Google Analytics 4 defines engagement rate and bounce rate as basic interaction metrics (Google, 2024). Databox publishes GA4 industry benchmarks for engagement and conversions, useful for comparison (Databox, 2024).
Traffic Metrics, Formulas, Benchmarks:
| Metric | Formula | Average | Good | Excellent |
|---|---|---|---|---|
| Sessions | counter | depends on budget | stable growth | growth + quality |
| Users | counter | varies by niche | growth YoY | growth YoY |
| Engagement Rate (GA4) | Engaged Sessions / Sessions × 100% | 45–55% | 55–65% | 65%+ |
| Bounce Rate (GA4) | 100% – Engagement Rate | 45–55% | 35–45% | <35% |
| Pages per Session | Pageviews / Sessions | 2–3 | 3–4 | 4+ |
| Traffic Source Share | Channel Sessions / Sessions × 100% | balance | diversified | strong organic + brand |
Calculation Example:
Engagement Rate:
Formula:
Engagement Rate = (Engaged Sessions / Sessions) × 100%
Example:
Engagement Rate = (27,000 / 50,000) × 100% = 54%
Practice:
- Track "Revenue per Session" by channels. High traffic without revenue causes planning noise.
- Compare engagement and conversion together. High engagement without purchase signals a checkout barrier.
Marketing Metrics
Marketing metrics show acquisition spend efficiency, creative quality, and ability to scale sales without margin decline.

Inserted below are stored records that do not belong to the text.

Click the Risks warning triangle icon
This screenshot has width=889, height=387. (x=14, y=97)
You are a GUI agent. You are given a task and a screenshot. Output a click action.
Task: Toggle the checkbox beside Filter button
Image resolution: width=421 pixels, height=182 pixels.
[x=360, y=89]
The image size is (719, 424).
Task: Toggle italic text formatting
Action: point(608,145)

WordStream publishes Google Ads Benchmarks 2024 for CTR, CPC, conversion rate by industry (WordStream, 2024). Klaviyo provides email benchmarks, including open rate and click rate by industry (Klaviyo, 2024).
Marketing Metrics, Formulas, Benchmarks:
| Metric | Formula | Average | Good | Excellent |
|---|---|---|---|---|
| ROAS | Revenue from Ads / Ad Spend | 2.0 | 3.0 | 5.0+ |
| CPA | Ad Spend / Conversions | varies by niche | down YoY | down YoY while scaling |
| CPO | Total Marketing Cost / Orders | varies by niche | margin control | margin control + growth |
| CTR | (Clicks / Impressions) × 100% | 2–4% | 4–6% | 6%+ |
| Email Open Rate | (Opens / Delivered) × 100% | 15–20% | 25% | 35%+ |
| Email Click Rate | (Clicks / Delivered) × 100% | 1.5–2.5% | 2.5–3.5% | 3.5%+ |
Formulas with Examples:
ROAS:
Formula:
ROAS = Revenue from Ads / Ad Spend
Example:
ROAS = ($90,000 / $30,000) = 3.0
CTR:
Formula:
CTR = (Clicks / Impressions) × 100%
Example:
CTR = (12,000 / 300,000) × 100% = 4%
Practice: attribution:
- Use unified UTM standards.
- Maintain "Contribution margin by channel" report: gross profit minus channel costs.
- Compare ROAS vs LTV-based ROAS for paid channels.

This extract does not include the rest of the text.